Page MenuHomePhabricator

Submit a spark job to the dse-k8s cluster
Closed, ResolvedPublic

Description

We need to be able to verify that we are able to create SparkApplication object in Kubernetes and have it create the necessary driver and executor pods.

At this stage it does not matter whether or not the job consumes any input or creates any output, it is simply to test the correct functioning of the spark-operator.

Event Timeline

BTullis subscribed.

Moving this into the current sprint in order to reflect the work currently being undertaken.

The spec of the current test job is as follows.

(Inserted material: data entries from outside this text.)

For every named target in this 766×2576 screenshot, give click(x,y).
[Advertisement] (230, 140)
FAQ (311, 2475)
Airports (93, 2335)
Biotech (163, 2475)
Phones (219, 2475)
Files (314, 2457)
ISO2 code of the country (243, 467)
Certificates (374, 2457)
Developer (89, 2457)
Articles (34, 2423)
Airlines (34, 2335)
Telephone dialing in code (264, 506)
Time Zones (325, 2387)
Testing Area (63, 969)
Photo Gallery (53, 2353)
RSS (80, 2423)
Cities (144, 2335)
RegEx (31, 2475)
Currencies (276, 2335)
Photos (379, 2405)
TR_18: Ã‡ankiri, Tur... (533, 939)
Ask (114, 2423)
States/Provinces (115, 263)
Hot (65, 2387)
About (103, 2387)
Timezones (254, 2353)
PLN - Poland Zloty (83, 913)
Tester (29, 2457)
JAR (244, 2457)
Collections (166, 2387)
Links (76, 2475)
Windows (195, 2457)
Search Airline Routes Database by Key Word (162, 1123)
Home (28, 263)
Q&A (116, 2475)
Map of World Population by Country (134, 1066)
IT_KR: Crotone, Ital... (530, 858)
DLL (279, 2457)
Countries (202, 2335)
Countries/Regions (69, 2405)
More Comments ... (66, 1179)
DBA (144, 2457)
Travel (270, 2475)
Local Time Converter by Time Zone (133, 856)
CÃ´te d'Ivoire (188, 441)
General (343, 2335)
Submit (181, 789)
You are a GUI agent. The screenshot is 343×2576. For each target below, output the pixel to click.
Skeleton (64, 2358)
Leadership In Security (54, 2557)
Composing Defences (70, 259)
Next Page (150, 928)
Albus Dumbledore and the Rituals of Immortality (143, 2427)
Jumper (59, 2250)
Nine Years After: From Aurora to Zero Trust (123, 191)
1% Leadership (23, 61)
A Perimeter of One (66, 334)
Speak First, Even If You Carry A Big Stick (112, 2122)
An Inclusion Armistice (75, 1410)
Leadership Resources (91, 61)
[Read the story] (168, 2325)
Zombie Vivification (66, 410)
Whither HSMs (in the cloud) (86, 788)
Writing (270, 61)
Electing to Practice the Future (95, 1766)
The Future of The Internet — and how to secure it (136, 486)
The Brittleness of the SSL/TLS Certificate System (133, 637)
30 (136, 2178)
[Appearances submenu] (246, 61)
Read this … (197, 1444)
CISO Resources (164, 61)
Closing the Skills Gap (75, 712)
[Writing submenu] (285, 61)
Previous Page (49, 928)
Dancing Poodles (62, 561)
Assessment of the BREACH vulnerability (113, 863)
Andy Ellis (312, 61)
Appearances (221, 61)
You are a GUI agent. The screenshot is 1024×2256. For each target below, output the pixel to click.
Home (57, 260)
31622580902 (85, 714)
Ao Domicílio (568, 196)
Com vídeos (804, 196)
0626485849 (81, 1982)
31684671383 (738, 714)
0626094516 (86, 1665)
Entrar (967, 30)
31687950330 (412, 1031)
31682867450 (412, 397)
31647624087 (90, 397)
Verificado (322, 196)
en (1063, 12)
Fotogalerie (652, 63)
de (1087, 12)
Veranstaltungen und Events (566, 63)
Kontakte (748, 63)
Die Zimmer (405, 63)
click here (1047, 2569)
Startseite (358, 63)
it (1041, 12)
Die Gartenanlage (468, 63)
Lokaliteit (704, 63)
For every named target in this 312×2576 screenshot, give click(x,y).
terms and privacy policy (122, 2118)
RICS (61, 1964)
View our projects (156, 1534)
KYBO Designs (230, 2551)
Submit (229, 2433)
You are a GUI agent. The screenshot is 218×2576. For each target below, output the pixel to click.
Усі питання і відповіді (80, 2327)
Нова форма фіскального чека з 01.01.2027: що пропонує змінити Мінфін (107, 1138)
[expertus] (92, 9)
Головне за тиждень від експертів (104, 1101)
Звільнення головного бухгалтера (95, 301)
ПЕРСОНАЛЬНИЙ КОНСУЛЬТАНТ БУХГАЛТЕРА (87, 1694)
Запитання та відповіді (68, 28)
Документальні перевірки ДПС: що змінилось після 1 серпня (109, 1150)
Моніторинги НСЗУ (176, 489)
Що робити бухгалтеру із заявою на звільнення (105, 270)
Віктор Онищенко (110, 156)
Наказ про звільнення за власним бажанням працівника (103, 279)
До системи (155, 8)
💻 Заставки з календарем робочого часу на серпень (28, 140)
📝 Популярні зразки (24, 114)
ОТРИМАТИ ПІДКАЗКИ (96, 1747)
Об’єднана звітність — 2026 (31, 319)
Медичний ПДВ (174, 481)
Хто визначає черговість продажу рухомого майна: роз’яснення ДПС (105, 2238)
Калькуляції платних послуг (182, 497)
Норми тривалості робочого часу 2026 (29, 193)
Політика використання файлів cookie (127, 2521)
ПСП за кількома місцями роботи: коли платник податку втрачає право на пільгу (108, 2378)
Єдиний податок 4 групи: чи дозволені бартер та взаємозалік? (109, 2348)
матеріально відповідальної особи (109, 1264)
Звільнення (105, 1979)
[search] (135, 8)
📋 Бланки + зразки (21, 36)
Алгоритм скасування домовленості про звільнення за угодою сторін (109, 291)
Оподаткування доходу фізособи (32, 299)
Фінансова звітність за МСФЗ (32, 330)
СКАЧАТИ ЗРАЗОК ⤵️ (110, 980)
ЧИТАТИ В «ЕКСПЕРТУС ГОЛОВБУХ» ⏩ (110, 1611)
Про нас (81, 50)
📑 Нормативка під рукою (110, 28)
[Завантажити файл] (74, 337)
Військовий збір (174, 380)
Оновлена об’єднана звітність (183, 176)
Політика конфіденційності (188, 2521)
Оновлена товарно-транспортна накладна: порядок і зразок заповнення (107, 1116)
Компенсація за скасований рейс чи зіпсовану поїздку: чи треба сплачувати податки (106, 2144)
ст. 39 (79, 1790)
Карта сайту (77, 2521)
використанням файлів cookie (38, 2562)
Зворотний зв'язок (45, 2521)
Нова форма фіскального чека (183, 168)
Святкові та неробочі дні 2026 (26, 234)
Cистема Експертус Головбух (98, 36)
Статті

apiVersion: "sparkoperator.k8s.io/v1beta2"
kind: SparkApplication
metadata:
  name: spark-pi-wmf
  namespace: spark
spec:
  type: Scala
  mode: cluster
  image: "docker-registry.wikimedia.org/spark:3.3.0-2"
  imagePullPolicy: IfNotPresent
  mainClass: org.apache.spark.examples.SparkPi
  mainApplicationFile: "local:///opt/spark/examples/jars/spark-examples_2.12-3.3.0.jar"
  arguments: ["1000"]
  sparkVersion: "3.3.0"
  restartPolicy:
    type: Never
  volumes:
    - name: "test-volume"
      hostPath:
        path: "/tmp"
        type: Directory
  driver:
    cores: 1
    coreLimit: "1200m"
    memory: "512m"
    labels:
      version: 3.3.0
    serviceAccount: spark-driver
    volumeMounts:
      - name: "test-volume"
        mountPath: "/tmp"
  executor:
    cores: 1
    instances: 5
    memory: "512m"
    labels:
      version: 3.3.0
    volumeMounts:
      - name: "test-volume"
        mountPath: "/tmp"

We are currently submitting this job with the spark-deploy kubeconfig credentials and by using kubectl -f spark-pi-wmf.yaml apply

BTullis edited subscribers, added: nfraison, Stevemunene; removed: EChetty.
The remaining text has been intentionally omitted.